Dans les coulisses du métro parisien, la maintenance change de méthode. Finies, à terme, les inspections à date fixe faites « au cas où ». Place à une surveillance en continue, plus fine, et surtout plus discrète. C’est tout l’enjeu du partenariat lancé entre RATP et la start-up Touch Sensity, qui teste depuis quelques semaines sa technologie Sensity Tech sur une rame de la ligne 13, comme le rapporte Le Parisien.
Une pièce essentielle que personne ne voit
L’idée peut se résumer simplement : surveiller l’état réel des composants pendant que le train roule, plutôt que d’attendre qu’un problème se manifeste ou qu’un contrôle programmé arrive. La vedette de cette expérimentation s’appelle le bogie. C’est le chariot installé sous le train, celui qui porte les roues, les moteurs et les freins.
« Il permet à la fois de rouler, freiner, faire traction. C’est une pièce majeure essentielle pour le train et que personne ne voit jamais », résume Éric Lohier, responsable technique à l’ingénierie du matériel roulant ferroviaire de la RATP. Sur une rame de MF77, Touch Sensity a recouvert ce bogie d’un revêtement pas tout à fait comme les autres. À l’œil nu, rien ne le distingue d’une peinture classique. Pourtant, elle agit comme un capteur géant.

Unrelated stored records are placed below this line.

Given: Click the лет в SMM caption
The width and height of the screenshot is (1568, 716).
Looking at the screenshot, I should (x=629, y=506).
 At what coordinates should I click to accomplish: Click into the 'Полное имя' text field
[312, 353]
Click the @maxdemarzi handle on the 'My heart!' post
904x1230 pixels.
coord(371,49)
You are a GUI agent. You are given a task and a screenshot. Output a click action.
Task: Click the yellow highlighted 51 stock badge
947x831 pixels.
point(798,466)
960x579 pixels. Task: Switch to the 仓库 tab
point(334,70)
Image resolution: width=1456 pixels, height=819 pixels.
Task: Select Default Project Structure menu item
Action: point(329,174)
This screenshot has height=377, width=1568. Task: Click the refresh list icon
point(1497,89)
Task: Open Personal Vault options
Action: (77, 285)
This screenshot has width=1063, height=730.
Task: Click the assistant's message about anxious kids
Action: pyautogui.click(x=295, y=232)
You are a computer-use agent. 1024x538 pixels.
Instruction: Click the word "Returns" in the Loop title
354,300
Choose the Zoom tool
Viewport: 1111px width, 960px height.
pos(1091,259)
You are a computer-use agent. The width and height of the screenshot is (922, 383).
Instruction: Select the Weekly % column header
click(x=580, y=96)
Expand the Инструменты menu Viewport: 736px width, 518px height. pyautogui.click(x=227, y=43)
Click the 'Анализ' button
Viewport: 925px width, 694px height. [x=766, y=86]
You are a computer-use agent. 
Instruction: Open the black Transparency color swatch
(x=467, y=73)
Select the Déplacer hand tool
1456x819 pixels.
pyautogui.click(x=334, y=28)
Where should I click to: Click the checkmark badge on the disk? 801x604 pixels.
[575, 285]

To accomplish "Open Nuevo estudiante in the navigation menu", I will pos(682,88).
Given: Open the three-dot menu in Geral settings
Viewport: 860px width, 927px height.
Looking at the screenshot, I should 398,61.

« Cette peinture est capable de détecter toute la zone qu’elle recouvre », explique Mehdi El Hafed, directeur général de la start-up. Pressions, tractions, déformations, fissures ou impacts : tout est enregistré. Reliée à un boîtier, la peinture « remonte » des données plusieurs fois par jour, sans démontage de pièces et sans immobiliser le train. C’est une peinture « sensible » dont les propriétés fonctionnelles changent quand un événement se produit.
Pour la RATP, l’intérêt est très concret car cela va permettre aux techniciens de surveiller le matériel quand le train est en exploitation, et de savoir exactement à quel moment il faut l’envoyer en maintenance. Autrement dit : éviter de bloquer une rame et de monopoliser une voie d’atelier « pour rien ». Autre avantage mis en avant par la régie : la simplicité d’utilisation. Les données sont stockées dans le boîtier embarqué, puis récupérées lorsque le train est à l’arrêt.
L’expérimentation doit durer un an et se terminer au mois de décembre. Durant cette période, les équipes analyseront la robustesse du système en conditions réelles, sa compatibilité avec les procédures existantes et la qualité des informations remontées. Les bénéfices espérés sont connus : moins d’interventions imprévues, une meilleure disponibilité des trains et, potentiellement, des économies de plusieurs semaines sur certains cycles d’inspection.